Excerpted passage:
==================================================

GETting Cultural Data From APIs

So far in class we have briefly mentioned APIs (for example, the Spotify API), but haven’t yet discussed what they are or how to use them. This week we will start to work through the basics of using APIs to get data from the web.

What is an API?

API stands for Application Programming Interface, but what does that mean exactly?

While according to Wikipedia,

An application programming interface is a connection between computers or between computer programs. It is a type of software interface, offering a service to other pieces of software. A document or standard that describes how to build or use such a connection or interface is called an API specification.

But while that is technically correct, it probably leaves you with more questions than answers.

What is an API?

API Workflow

Origins of APIs

Salesforce API

Web 2.0

Web 2.0

History of APIs

From the chapter “A Brief History of APIs” by Jakob Jünger

Post-API Age & The End of the Social Web

Tweetdeck Interface

Many Users of APIs

API Users from Amelia Acker and Adam Kreisberg’s article “Social Media Data Archives in an API-Driven World”

Working with APIs

LOTR API

The One API

If we go to the about page https://the-one-api.dev/about, we can learn that the project was created in 2019 by Ulrike Exner and Mateusz Kikmunter, who are both developers.

LOTR API GitHub History

Making an API Request

In your is310-coding-assingments, create a new folder called api-getting-data and then create a new script called first_api_script.py. In this script, import the requests library and then create a variable called url that is the base url for the LOTR API.

==================================================

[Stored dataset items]
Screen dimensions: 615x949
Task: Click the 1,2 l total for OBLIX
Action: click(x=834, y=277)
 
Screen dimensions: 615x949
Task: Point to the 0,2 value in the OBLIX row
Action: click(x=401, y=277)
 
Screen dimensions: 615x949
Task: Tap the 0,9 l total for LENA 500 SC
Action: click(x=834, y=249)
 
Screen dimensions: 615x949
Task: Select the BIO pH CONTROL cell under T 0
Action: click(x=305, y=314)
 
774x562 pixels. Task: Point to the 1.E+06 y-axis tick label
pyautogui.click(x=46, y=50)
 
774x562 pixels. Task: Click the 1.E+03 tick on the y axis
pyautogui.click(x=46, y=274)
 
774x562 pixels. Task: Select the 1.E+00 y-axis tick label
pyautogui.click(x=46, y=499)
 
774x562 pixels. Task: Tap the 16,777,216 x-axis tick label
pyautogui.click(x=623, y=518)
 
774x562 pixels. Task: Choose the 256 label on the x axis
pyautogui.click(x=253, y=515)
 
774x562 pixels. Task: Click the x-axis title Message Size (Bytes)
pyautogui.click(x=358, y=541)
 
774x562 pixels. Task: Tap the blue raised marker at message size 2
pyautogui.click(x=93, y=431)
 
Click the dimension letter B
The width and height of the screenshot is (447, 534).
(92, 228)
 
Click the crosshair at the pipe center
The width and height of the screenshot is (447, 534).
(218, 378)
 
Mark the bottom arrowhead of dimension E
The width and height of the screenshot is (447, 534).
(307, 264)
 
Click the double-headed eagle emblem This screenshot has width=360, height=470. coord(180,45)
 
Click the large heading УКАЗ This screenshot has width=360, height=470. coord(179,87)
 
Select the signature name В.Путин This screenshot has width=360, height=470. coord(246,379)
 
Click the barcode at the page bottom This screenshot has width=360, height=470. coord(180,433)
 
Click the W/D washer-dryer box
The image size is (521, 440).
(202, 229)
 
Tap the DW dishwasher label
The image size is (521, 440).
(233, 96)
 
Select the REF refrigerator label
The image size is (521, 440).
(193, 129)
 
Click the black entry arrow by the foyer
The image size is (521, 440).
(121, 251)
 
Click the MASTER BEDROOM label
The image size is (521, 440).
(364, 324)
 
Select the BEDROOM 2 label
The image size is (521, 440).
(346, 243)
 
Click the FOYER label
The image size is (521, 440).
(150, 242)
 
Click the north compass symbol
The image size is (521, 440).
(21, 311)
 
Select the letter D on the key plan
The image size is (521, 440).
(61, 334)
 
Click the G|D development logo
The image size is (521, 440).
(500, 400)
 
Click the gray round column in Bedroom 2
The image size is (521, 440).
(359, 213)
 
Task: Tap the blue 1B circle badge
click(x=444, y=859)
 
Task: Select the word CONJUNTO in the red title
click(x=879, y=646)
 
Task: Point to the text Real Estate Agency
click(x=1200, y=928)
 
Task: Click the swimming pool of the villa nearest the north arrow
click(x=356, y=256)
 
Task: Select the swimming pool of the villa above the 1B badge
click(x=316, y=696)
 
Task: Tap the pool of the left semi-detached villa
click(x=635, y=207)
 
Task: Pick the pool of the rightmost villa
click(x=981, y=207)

==================================================

Goals:
a. Pull out each line in the records that contains the string "letter".
b. Continue the lesson on getting cultural data from APIs from where it stops.

Outputs in order:
a.
Click the dimension letter B
Select the letter D on the key plan

b.
import requests

url = 'https://the-one-api.dev/v2/book'

How could we use requests with this url? How could we check that the request work?

Making an API Request

response = requests.get(url)
print(response.status_code)

Hopefully we are all seeing 200 responses, but if you are seeing a 404 or 403 response, you might need to authenticate with the API. We will discuss this more in the next section, but for now, let’s try to print out the response.

Getting JSON

In our web scraping lesson, we used the .text method to print out the response, but for APIs, we often use the .json() method. Let’s try that out.

print(response.json())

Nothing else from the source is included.